**Page excerpt**
In-depth qualitative interviews were carried out with 22 people who responded to advertisements at the University of Surrey. Interviewers sought to determine their beliefs about choice across a number of domains including health care, shopping, eating out, and relationships. Participants in this study described choice in terms of a number of key themes including the value of choice, trust in the choice provider, the appearance of choice rather than the substance of any real choice, and regret following choice. Detailed results from this study are being published elsewhere.12,13 For the purpose of the present study, nine items were selected that reflected the range of views participants held about choice. In order that the questionnaire could be used in the health domain and from a more general perspective, four items were selected to reflect beliefs about choice in general and five were selected to reflect beliefs about choice in the context of health care.
How this fits in
Current policy and research emphasise the importance of choice in the healthcare context but, to date, there is no measurement tool to assess patients' beliefs about the value of choice. This article presents a new scale to assess beliefs about choice. Choice is best conceptualised as consisting of beliefs about having choices and making choices.
Participants were asked to rate the extent to which they agreed with each statement using a five-point Likert scale ranging from (1) ‘strongly disagree’ to (5) ‘strongly agree’. In addition, all participants were asked to record their age, sex, ethnicity (white, black, Asian, or other), educational level (none, GCSEs, A-levels, degree and above), and how many times they had visited their doctor in the past year (0, 1–3, 4–8, 9–12 consultations).
They were also asked to rate their own current health (self-reported health status) using two scales: one scale ranged from (1) ‘worst possible’ to (5) ‘best possible’ health, the other included health ratings of poor, good, very good, and excellent health. These two items were summated to create a mean self-reported health score. For descriptive purposes, scores were categorised into low, medium, and high self-reported health status.

**Activity list**
a) In the excerpt on beliefs about choice, how many people took part in the in-depth qualitative interviews?
b) From the excerpt on beliefs about choice, duplicate the passage between "How this fits" and "4–8, 9–12 consultations).", inclusive.
c) In the excerpt on beliefs about choice, why were four of the nine items chosen to reflect beliefs about choice in general and five to reflect choice in health care?

**Material shown**
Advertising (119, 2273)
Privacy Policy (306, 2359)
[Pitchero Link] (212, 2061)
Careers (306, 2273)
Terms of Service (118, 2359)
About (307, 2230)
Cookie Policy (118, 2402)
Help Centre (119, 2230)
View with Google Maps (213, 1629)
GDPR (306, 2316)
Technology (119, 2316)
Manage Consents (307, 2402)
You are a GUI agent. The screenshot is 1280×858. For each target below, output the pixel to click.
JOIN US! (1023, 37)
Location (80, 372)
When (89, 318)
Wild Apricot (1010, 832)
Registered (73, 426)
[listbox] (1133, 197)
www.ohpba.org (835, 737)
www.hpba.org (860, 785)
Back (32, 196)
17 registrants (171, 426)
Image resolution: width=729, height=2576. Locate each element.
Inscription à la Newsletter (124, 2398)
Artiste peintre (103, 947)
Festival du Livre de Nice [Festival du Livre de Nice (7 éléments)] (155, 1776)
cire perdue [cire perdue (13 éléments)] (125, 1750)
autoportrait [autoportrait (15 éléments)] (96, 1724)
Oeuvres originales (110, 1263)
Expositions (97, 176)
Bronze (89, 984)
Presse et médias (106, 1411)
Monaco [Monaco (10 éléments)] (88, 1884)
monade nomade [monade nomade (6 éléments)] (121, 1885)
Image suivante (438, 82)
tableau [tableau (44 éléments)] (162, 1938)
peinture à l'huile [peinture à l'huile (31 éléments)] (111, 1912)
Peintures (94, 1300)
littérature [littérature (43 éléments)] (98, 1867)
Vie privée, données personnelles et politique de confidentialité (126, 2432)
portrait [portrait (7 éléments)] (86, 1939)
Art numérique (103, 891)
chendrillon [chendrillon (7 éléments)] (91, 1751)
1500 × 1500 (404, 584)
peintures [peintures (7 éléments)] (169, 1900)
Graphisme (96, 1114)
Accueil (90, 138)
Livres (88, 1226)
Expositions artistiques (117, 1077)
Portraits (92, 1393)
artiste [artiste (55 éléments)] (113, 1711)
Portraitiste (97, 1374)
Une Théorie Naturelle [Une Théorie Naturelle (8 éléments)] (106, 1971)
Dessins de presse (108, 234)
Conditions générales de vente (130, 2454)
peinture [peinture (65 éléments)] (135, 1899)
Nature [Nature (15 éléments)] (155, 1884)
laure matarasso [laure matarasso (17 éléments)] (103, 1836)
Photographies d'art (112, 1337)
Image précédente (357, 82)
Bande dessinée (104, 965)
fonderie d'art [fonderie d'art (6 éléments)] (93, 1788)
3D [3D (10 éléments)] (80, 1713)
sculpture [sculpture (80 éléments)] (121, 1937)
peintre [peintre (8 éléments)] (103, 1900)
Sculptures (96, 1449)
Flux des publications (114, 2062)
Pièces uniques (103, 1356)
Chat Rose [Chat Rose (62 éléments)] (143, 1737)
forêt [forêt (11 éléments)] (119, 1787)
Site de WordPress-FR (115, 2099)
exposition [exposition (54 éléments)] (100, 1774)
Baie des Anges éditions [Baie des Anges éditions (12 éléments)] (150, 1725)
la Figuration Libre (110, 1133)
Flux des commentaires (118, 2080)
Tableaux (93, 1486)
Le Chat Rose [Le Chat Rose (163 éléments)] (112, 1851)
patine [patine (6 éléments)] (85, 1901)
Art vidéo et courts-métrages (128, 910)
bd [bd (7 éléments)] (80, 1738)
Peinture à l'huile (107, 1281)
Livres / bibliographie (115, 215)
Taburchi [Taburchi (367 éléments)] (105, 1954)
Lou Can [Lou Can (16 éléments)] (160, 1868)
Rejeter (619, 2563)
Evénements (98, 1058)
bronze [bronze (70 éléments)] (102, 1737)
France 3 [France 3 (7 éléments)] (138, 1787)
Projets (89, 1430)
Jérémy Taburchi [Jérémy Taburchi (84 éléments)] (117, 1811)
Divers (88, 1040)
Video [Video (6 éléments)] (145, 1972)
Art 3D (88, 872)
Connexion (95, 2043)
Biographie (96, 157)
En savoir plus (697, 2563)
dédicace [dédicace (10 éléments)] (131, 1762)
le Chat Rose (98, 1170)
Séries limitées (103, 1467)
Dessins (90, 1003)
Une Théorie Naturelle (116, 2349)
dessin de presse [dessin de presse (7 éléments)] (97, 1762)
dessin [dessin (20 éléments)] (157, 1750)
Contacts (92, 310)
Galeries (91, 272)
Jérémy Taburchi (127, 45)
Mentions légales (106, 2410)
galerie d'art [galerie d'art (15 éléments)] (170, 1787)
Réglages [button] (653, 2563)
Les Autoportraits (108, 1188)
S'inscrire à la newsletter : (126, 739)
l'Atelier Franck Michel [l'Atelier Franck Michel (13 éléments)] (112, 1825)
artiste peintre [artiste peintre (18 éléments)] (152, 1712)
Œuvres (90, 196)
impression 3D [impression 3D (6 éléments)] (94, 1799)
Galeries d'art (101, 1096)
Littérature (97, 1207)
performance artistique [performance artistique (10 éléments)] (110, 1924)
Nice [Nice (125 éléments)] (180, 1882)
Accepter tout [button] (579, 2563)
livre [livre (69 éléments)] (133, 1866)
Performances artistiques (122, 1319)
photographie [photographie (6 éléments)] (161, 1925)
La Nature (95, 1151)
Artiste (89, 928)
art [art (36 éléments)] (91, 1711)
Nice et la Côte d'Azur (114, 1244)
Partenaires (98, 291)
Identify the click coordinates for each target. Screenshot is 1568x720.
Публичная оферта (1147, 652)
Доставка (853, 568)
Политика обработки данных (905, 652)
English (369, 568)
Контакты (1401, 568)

**Exercise solutions**
a) 22 people, who responded to advertisements at the University of Surrey.

b)
How this fits in
Current policy and research emphasise the importance of choice in the healthcare context but, to date, there is no measurement tool to assess patients' beliefs about the value of choice. This article presents a new scale to assess beliefs about choice. Choice is best conceptualised as consisting of beliefs about having choices and making choices.
Participants were asked to rate the extent to which they agreed with each statement using a five-point Likert scale ranging from (1) ‘strongly disagree’ to (5) ‘strongly agree’. In addition, all participants were asked to record their age, sex, ethnicity (white, black, Asian, or other), educational level (none, GCSEs, A-levels, degree and above), and how many times they had visited their doctor in the past year (0, 1–3, 4–8, 9–12 consultations).

c) The items were split this way so that the questionnaire could be used in the health domain and from a more general perspective.